その時からこの本は文字通り自分の魂の伴侶に…という言葉が大袈裟なら、人生の道標となる掛け替えのない一冊となった。

 

 これを書きながらー文は人なりーという言葉を突然思い出した。

 誰が言った言葉なのか気になり調べたら、18世紀のフランスの博物学者ビュフォンがアカデミーフランセーズ入会の時に「文体論」の演説として発した言葉だと出ていた。 と言っても決して難しいことを言っているのではなく、「文体は人間そのもの」つまり書き手の考えや性格、人となりをあらわすという意味であり、 技術だけではどうにもならない作者の息遣いや戸惑いなどが感じれる文体(文章)がいい!ということを言っているのである。

 自分がこの本を読んで感じたことはまったくその通りで、自身の心に忠実であろうとする生き方を選ばざるを得なかった森有正の思いや考え方、美意識などが素直な文章の中に力強くまた厳しくも自省しつつ語られていた。
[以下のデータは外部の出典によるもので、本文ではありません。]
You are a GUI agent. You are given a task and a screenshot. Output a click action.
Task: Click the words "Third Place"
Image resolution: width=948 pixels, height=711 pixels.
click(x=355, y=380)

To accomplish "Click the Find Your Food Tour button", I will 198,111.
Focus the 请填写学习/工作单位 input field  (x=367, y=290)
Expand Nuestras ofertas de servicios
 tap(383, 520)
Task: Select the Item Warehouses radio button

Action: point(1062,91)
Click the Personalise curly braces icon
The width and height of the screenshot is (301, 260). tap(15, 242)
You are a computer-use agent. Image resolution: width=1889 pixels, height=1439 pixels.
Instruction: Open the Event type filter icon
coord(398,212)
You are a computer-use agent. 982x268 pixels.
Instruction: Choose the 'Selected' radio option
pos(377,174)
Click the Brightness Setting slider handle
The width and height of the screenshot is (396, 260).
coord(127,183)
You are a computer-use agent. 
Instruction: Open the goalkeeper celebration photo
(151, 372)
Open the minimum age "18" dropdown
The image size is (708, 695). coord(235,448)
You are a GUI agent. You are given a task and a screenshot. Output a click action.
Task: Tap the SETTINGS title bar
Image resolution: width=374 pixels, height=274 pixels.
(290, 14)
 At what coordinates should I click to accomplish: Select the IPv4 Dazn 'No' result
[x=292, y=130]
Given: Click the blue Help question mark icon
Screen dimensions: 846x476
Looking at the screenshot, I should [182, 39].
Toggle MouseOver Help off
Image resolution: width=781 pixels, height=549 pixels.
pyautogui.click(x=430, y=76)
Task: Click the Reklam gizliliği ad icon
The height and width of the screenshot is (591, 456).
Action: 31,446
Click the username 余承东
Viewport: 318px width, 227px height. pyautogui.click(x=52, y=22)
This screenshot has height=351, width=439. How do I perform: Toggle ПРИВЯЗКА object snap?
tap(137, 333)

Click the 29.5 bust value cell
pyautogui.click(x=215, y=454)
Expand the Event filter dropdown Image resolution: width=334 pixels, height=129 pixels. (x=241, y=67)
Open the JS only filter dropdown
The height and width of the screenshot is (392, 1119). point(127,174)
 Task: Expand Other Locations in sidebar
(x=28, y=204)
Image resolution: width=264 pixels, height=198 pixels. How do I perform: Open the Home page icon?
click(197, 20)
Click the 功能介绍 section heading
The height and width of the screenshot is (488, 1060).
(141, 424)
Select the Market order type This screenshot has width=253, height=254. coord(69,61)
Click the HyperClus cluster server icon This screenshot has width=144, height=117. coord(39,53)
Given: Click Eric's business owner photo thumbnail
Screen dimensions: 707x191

彼自身の個性というものが隠しようもなく透けてみえる文章であるとも思った。

 

 《森 有正について》

 ☆1911年東京に生まれ~1976年没。哲学者、フランス文学者

 ☆東京大学仏文科卒業。東京大学助教授を経て1950年にフランス政府留学生の第1陣として一年の予定で渡仏、そのままパリに定住する

 ☆その後東京大学の職を退職。パリでソルボンヌ、国立東洋語学校で教鞭を取る傍ら、デカルトやパスカルの研究、その他リルケや哲学者アランの翻訳などを手掛ける。

 ☆1968年に『遥かなノートル・ダム』で芸術選奨文部大臣賞を受賞。

 

 ※本書『森有正エッセー集成Ⅰ』に納められている『バビロンの流れのほとりにて』は1957年に刊行された。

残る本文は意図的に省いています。